■ Source text
To Mahaodeh, It means those letters in general are root letters it is a way to remember them, not the root letters of those two words.


----------



## cherine

Marc, this means you're taking the Arabic alphabet down from 28 to 6 letters  Even if you mean that they're only "general" and not exclusive, that would still be a too big generalisation.

Fredsie, until you get used to "feeling" or detecting the patterns, you can use the dictionaries that are not ordered according to the roots. For example المورد is a good Arabic-English dictionary that lists words alphabetically as they're written, not accordting to their roots.


----------



## elroy

Perhaps Marc meant that those are the letters that can be added to a root to create different forms?


----------



## cherine

You mean حروف الزيادة ? In that case I agree. These are the letters that we can -generally- leave out while looking for the root of the word, with exception of course, like what Maha said.


----------



## asadxyz

MarcB said:


> ة final,ا, ى are never part of a root


ى can be part of the root as in ب ى ع is the root of باع يبيع .Is this not so ?

■ Given problem
Quote the forum thread on Arabic root letters word for word, starting at "Fredsie, until you" and continuing up to and including "to their roots.".

■ Provided material
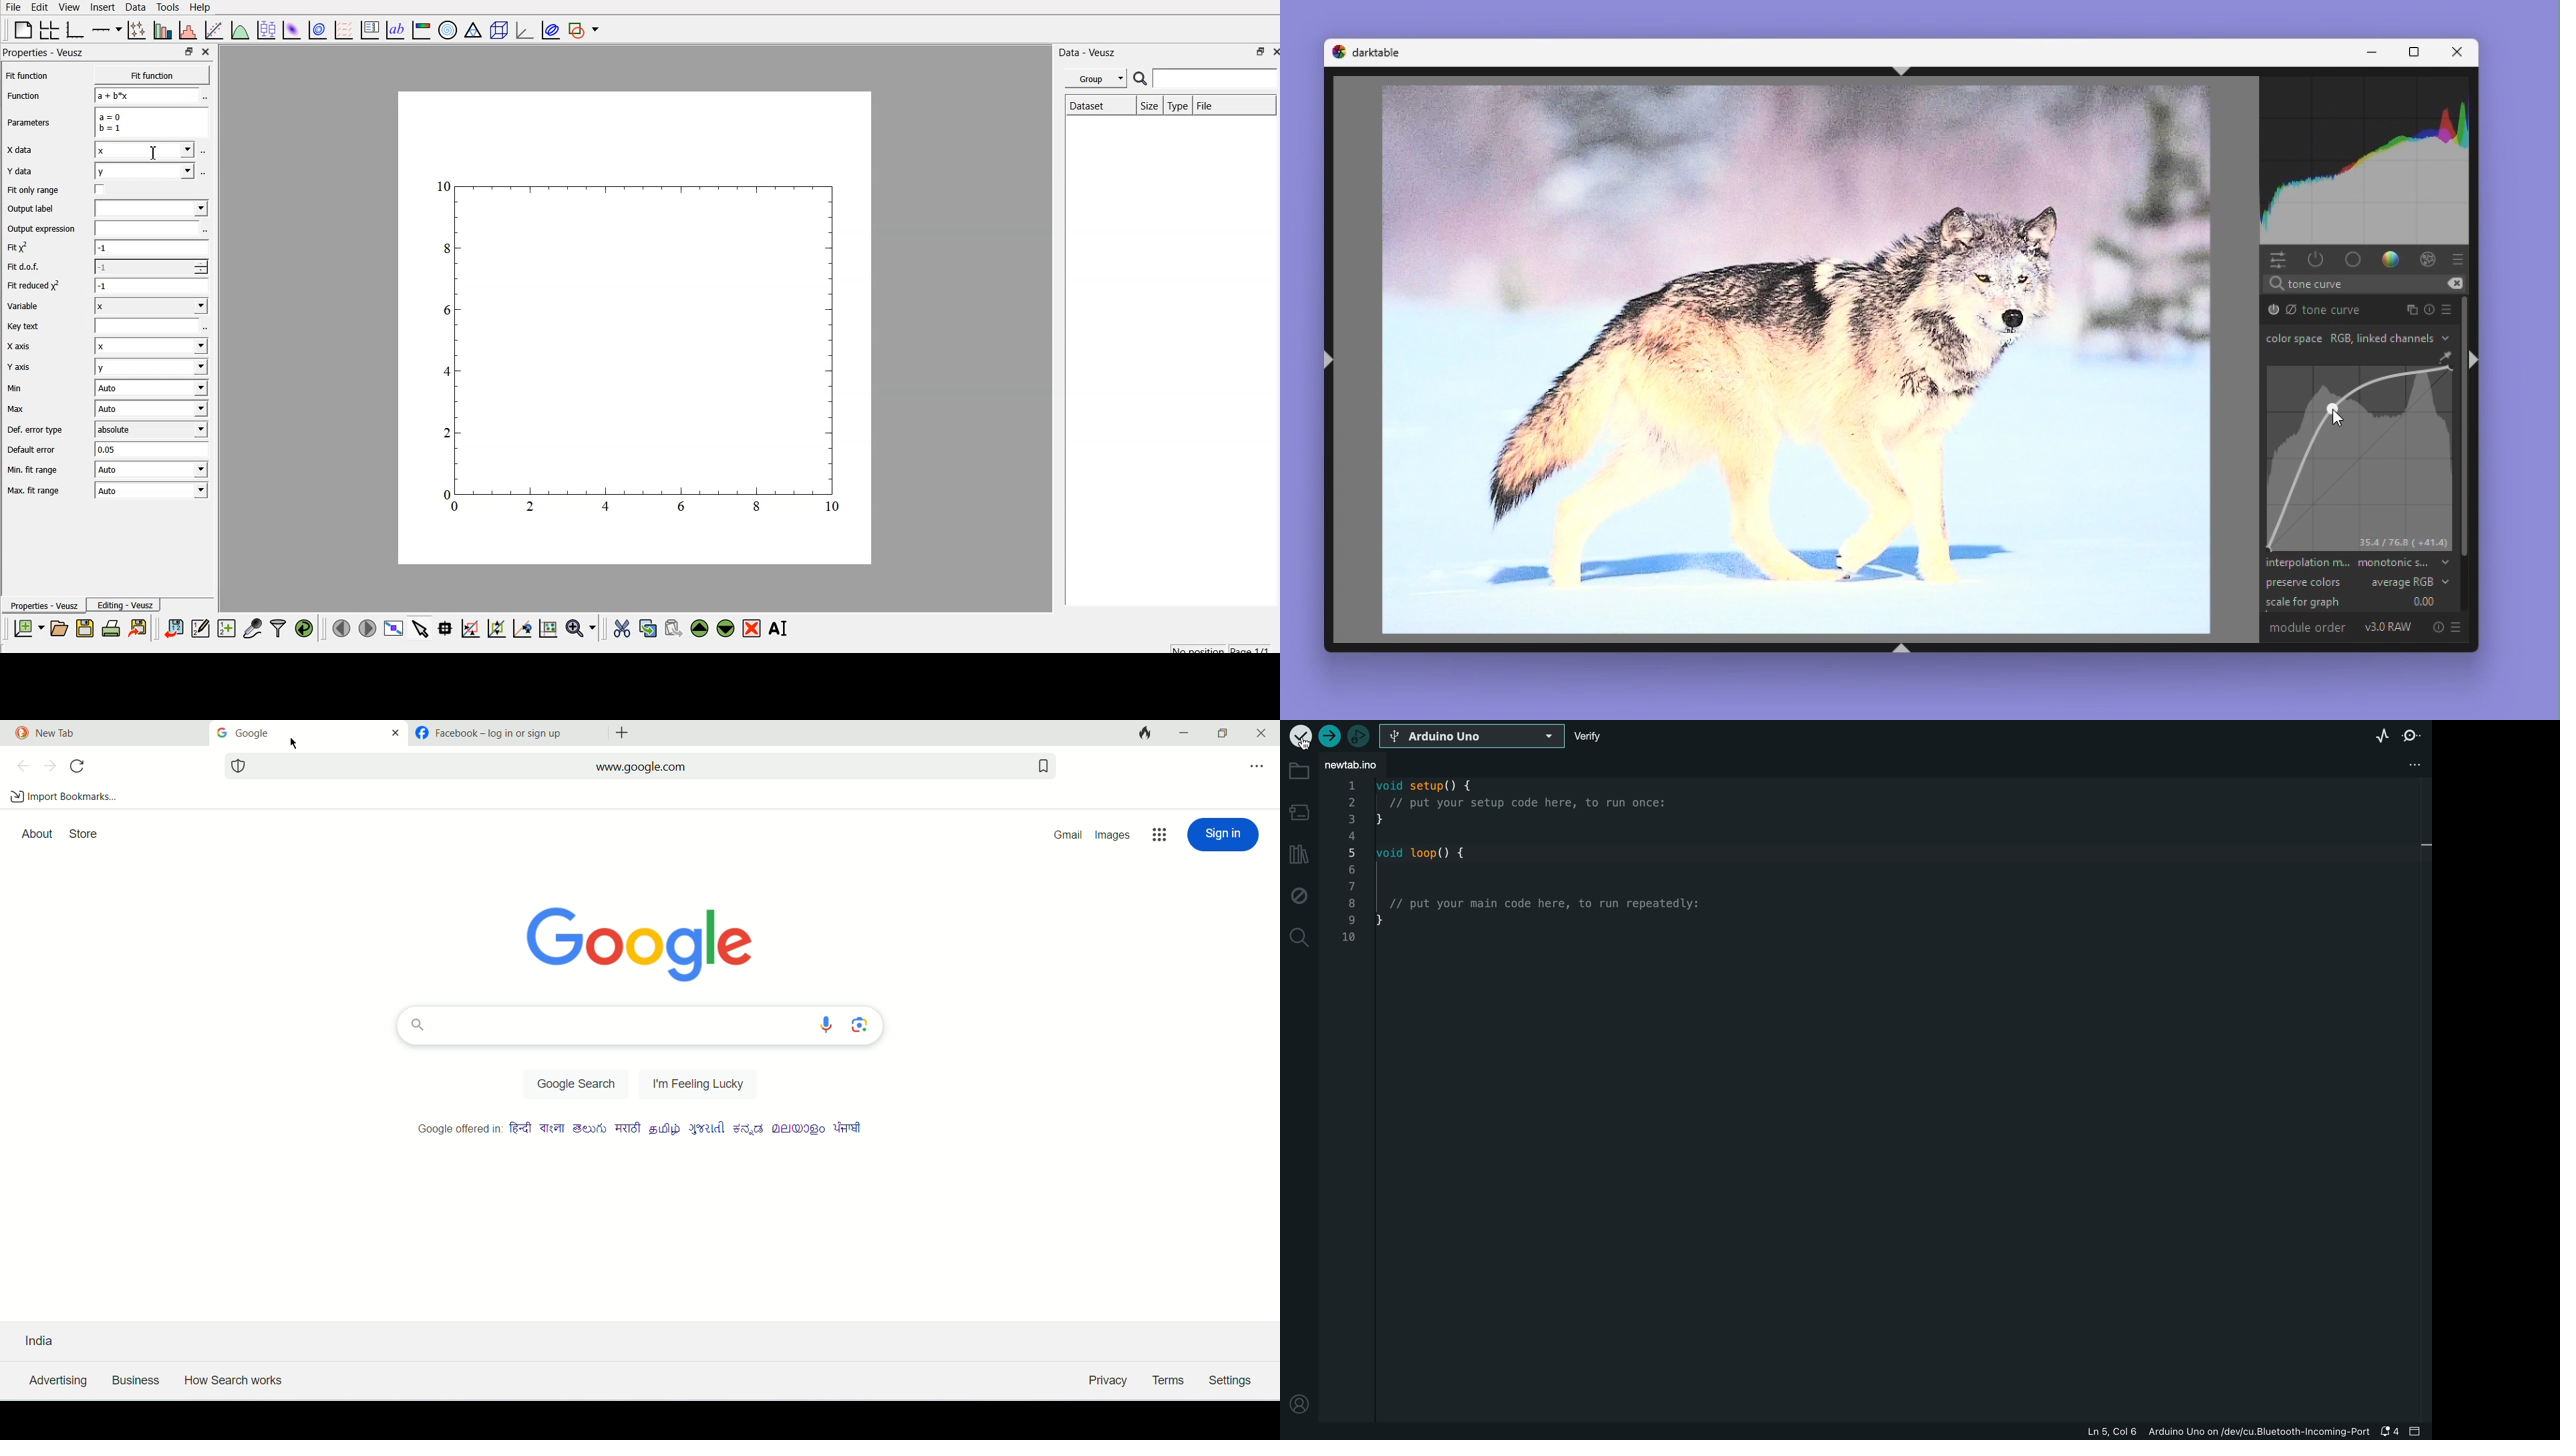  I want to click on Max. fit range, so click(34, 492).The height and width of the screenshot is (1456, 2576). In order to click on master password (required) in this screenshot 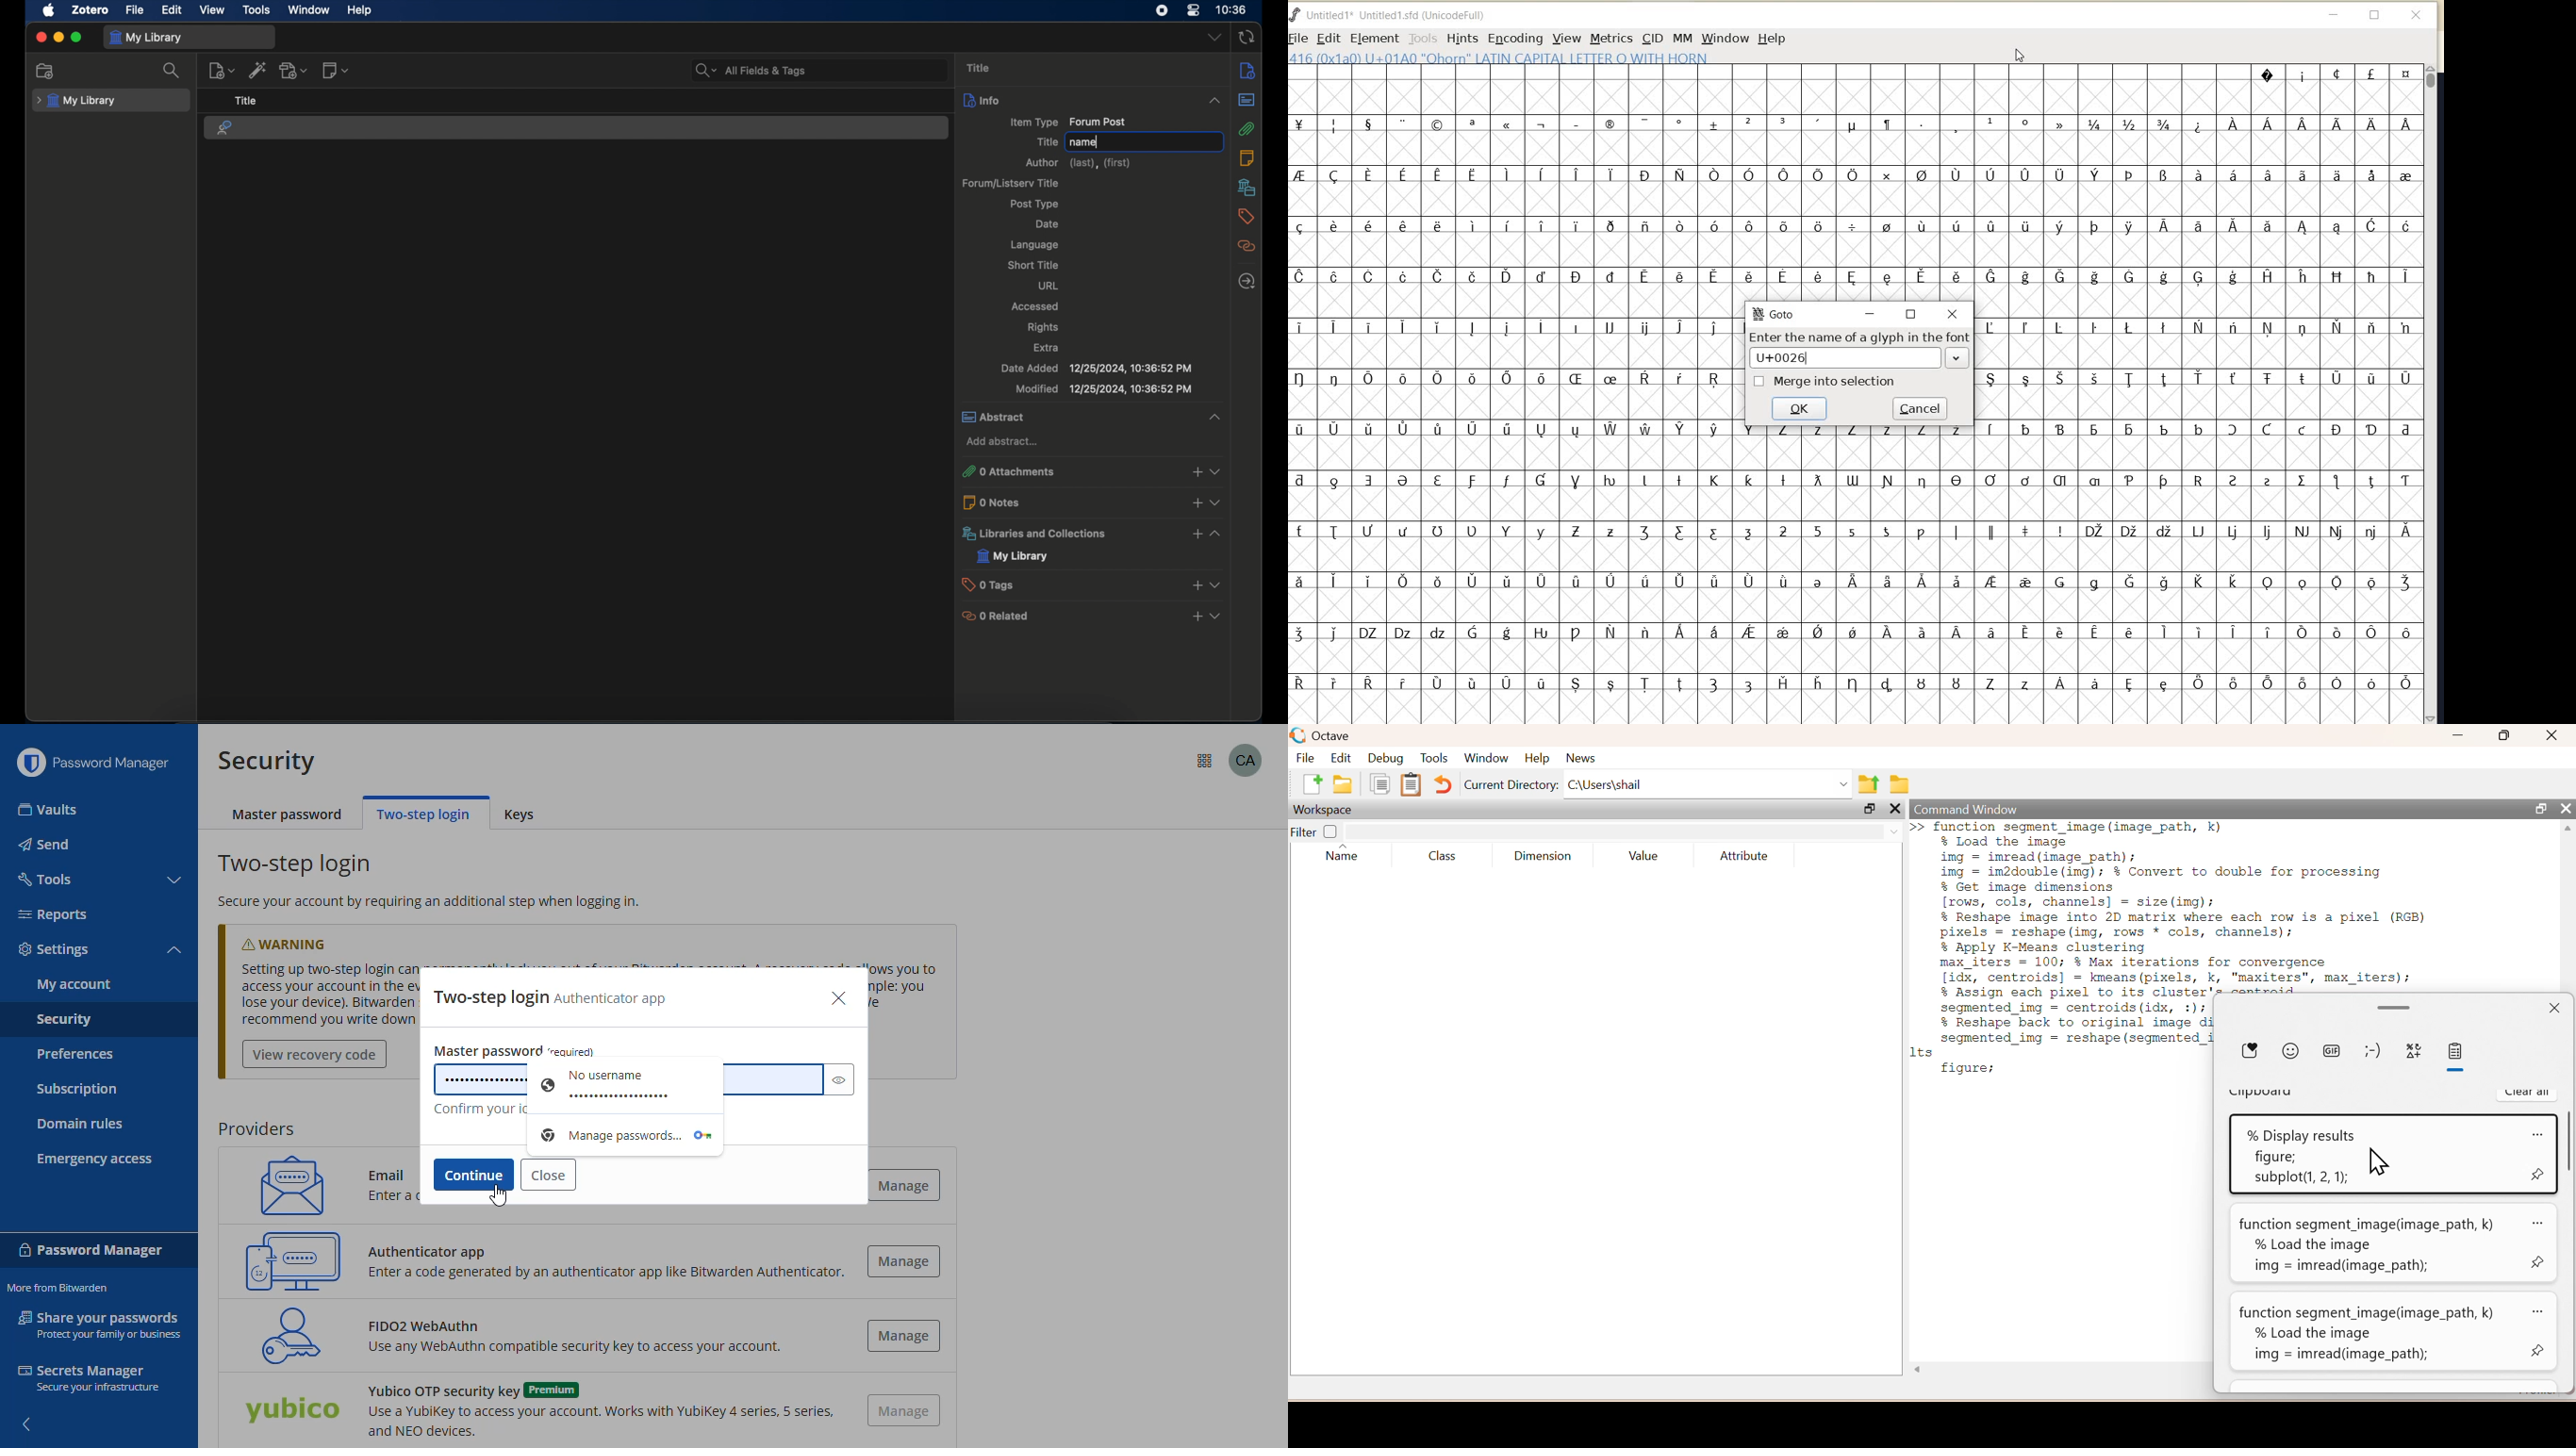, I will do `click(628, 1051)`.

■ Solution
Fredsie, until you get used to "feeling" or detecting the patterns, you can use the dictionaries that are not ordered according to the roots. For example المورد is a good Arabic-English dictionary that lists words alphabetically as they're written, not accordting to their roots.